Renewed calls to process more bitumen in Alberta are following a delay in a proposed export pipeline even though the economic upside for upgrading plants in recent years has shrunk.
The push to encourage more processing of production from the province’s vast bitumen resource into higher value light oil resurfaced this week in a debate among elected leaders, after the U.S. federal regulator deciding on a permit for the 830,000 barrel per day Keystone XL pipeline from Alberta to the U.S. Gulf Coast indicated it won’t budge on its additional year or more of study.
The heightened pressure on lawmakers to get more revenue for Alberta’s bitumen follows recent calls to address a predicted decline in synthetic oil produced in the province, as a percentage of total bitumen output. The Energy Resources Conservation Board predicts 47 per cent of bitumen produced in the province in 2020 will be upgraded to light oil, down from 58 per cent in 2010. In 2008, the province had set a goal of 66 per cent. The regulator’s summer forecast had some eyeing jobs and tax revenue attached to additional upgraders crying out for government action.
Energy Minister Ted Morton told an energy conference in Calgary this week there has been “heated” discussion on the issue in caucus since the Keystone XL delay and there are some “enthusiasts” in cabinet backing support for more upgrading, but that he isn’t one of them.
Morton’s view is that the economics for upgrading aren’t certain and seem to change like the weather in Alberta, “every month or two,” as he told an audience at the 2011 Calgary Energy Roundtable on Tuesday. Industry observers confirmed a confluence of factors make building a multibilliondollar upgrader riskier now than a few years ago.

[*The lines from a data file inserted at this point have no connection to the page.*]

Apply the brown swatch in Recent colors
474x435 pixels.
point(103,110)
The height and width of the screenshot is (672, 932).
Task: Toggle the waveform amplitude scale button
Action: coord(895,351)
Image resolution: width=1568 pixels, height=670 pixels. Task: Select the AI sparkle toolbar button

Between 2004 and 2006, energy companies could earn 20 to 25 per cent more on each barrel of bitumen produced in Alberta by processing it into synthetic oil at an upgrader, said Kam Sandhar of investment bank Peters & Co. Today, a barrel of bitumen is only fetching 10 per cent less on markets than a barrel of synthetic crude.

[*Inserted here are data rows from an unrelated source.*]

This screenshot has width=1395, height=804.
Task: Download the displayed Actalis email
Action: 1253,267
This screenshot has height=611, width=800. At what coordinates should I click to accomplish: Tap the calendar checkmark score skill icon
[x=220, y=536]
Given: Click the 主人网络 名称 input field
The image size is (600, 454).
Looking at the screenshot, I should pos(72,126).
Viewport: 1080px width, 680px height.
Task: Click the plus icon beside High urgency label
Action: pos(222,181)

A pair of new pipelines came online in 2010 to bring bitumen south to facilities that can handle the heavy oil, which lifted the price, Sandhar explained.
“What’s changed between now and then is there’s more take-away capacity to the Midwest, there’s more coking capacity in the Midwest, which has essentially grown the market for heavy oil,” Sandhar said.
While existing upgraders in Alberta are making money, Sandhar said, it’s hard to justify new projects given that labour costs and supply chain costs have risen – including loftier steel prices. Expansion of oilsands mining and in situ bitumen production, expected to double from about 1.5 million barrels per day by 2020, means competition for workers in northern Alberta is fierce – which ratchets up wages, he said.
“Let’s assume you heard somebody say tomorrow, ‘There are two new upgraders being built,’ ” Sandhar said. “It’s not doable.”
The oilpatch is “clearly” supportive of doing upgrading in Alberta, said Greg Stringham, a vice-president of the Canadian Association of Petroleum Producers.
There are five upgraders operating in Alberta with capacity to process more than 1.2 million bpd, and a few more planned. North West Upgrading Inc. and Canadian Natural Resources Ltd. are pitching a three-phase project starting in 2014 to cost $15 billion and amount to 150,000 bpd, with a bitumen supply commitment from the government. The proposed Voyageur upgrader by Suncor Energy Inc. and Total S.A. is projected to add 200,000 barrels per day in 2016. CNRL has said it would add to its existing Horizon upgrader facility, as long as cost inflation isn’t too high, and Nexen Inc. has publicly mused about an upgrader expansion at its Long Lake in situ oilsands project.
Stringham said U.S. Gulf Coast refiners that can take in Canadian heavy oil have existing contracts soon expiring with suppliers from Venezuela and Mexico and are willing to pay more.
“So that’s what you’re competing against,” Stringham said. Assuming Keystone XL gets built to supply those refineries, he said, that demand will be satisfied.
The Alberta Federation of Labour has long bemoaned export pipelines for allowing value-added jobs to flow “down the pipeline,” the group’s president, Gil McGowan, said. Even worse, McGowan argued, is that pipelines leaving Alberta have contributed to the thinner profit margins upgrading projects could potentially earn by inflating heavy oil prices, leaving those profit spreads for refineries in Illinois to enjoy.
University of Alberta business professor Andrew Leach said the effect of pipelines on the economics of upgrading isn’t so simple, since pipelines would also be needed to export new synthetic crude.
“Even if you are running 100 per cent synthetic in the province, you’d still want access to Gulf Coast or West Coast markets,” Leach said.